Es una cuestión de correspondencia. Es difícil auscultar la ausencia con un estetoscopio. Va de suyo que sus latidos van paralelos a dicha condición física.

Un dilema ontológico que se pretende afrontar y curar con un destornillador y una pinza, cuando lo que se requiere es facultad poética. Y si lo que según la física cuántica, de un corpúsculo microfísico se presume su existencia por ‘sospecha de presencia’, mal puede entrarse al laboratorio con dogal o grilletes para atrapar aquella ausencia, o pretender ir con las botas embarradas por el filo de dos realidades conjeturales.

Palpar la oscuridad, avanzando sin saber, suele tener el golpe de timón concreto de retorno a la seguridad (y comodidad) indiscutible de los padres de la iglesia teatral.

El artilugio presentificante de la mirada particular, la versión bah, que da por probada la conexión umbilical de aquellos viejos maestros con cualquier artilugio actual que se precie teatral.
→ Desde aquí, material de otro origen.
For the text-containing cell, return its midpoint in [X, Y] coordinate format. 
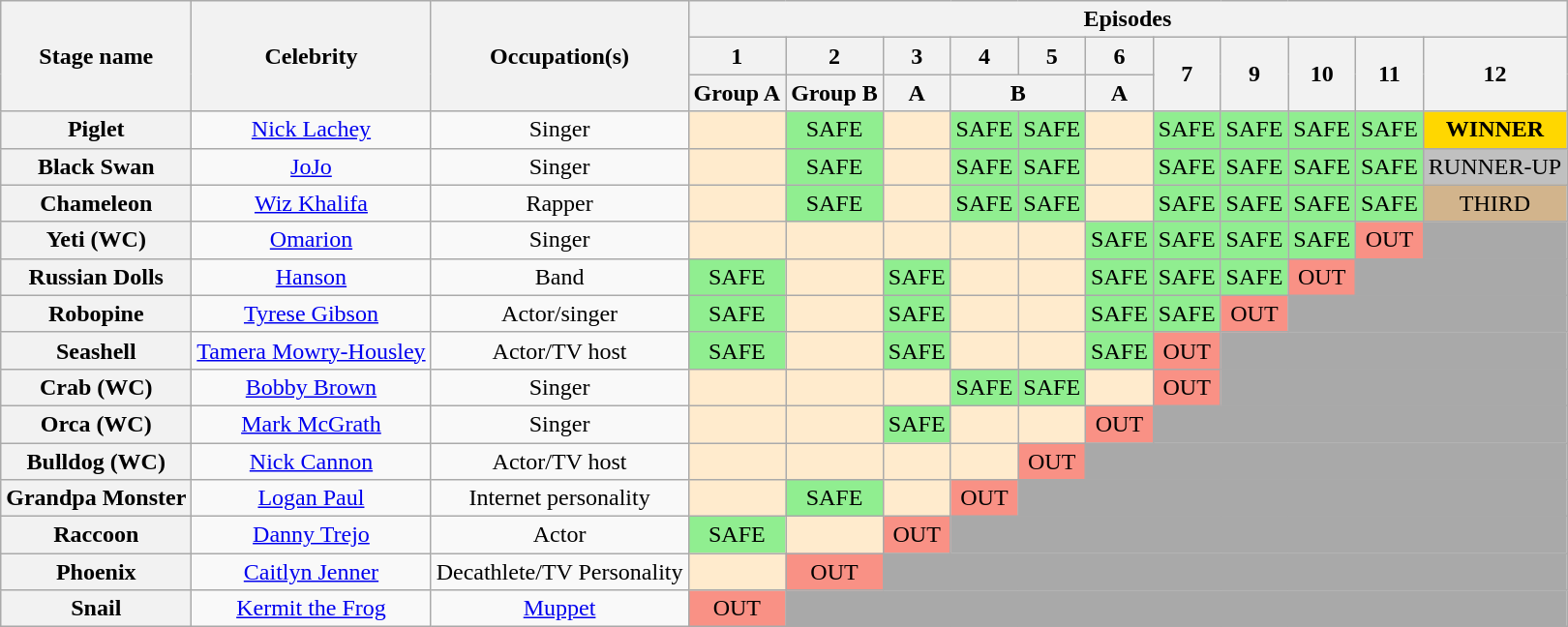
THIRD [1494, 203]
11 [1390, 75]
Raccoon [97, 535]
Phoenix [97, 572]
Rapper [559, 203]
5 [1052, 56]
Wiz Khalifa [312, 203]
Grandpa Monster [97, 498]
Snail [97, 609]
Occupation(s) [559, 56]
12 [1494, 75]
Decathlete/TV Personality [559, 572]
Group B [834, 93]
Tamera Mowry-Housley [312, 350]
Bobby Brown [312, 387]
Piglet [97, 130]
2 [834, 56]
Danny Trejo [312, 535]
Omarion [312, 240]
Chameleon [97, 203]
Robopine [97, 314]
4 [984, 56]
WINNER [1494, 130]
Actor/singer [559, 314]
Nick Cannon [312, 462]
B [1018, 93]
Bulldog (WC) [97, 462]
Tyrese Gibson [312, 314]
Hanson [312, 277]
Actor [559, 535]
Group A [738, 93]
Internet personality [559, 498]
3 [917, 56]
Orca (WC) [97, 424]
7 [1187, 75]
Crab (WC) [97, 387]
RUNNER-UP [1494, 166]
Black Swan [97, 166]
1 [738, 56]
Muppet [559, 609]
Seashell [97, 350]
Russian Dolls [97, 277]
Nick Lachey [312, 130]
Kermit the Frog [312, 609]
Band [559, 277]
Caitlyn Jenner [312, 572]
Mark McGrath [312, 424]
9 [1254, 75]
Yeti (WC) [97, 240]
6 [1120, 56]
JoJo [312, 166]
Celebrity [312, 56]
Stage name [97, 56]
Logan Paul [312, 498]
10 [1322, 75]
Episodes [1128, 19]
Pasa por ser más bien, el gesto de un ‘qualunquismo’ cultural, donde prima la indiferencia de base, el aburrimiento y la falta de audacia respecto al propio tiempo.

La nebulosa existenciaria lleva a que los que sobreactúan vida, terminan semejando esos zombies a la moda, donde puede descubrirse que los fantasmas serán identidades artificiosas, pero con una autoestima refulgente.

Se trata de ver si podremos con el ‘objeto del siglo’ (la ausencia), según lo llamara Wajcman.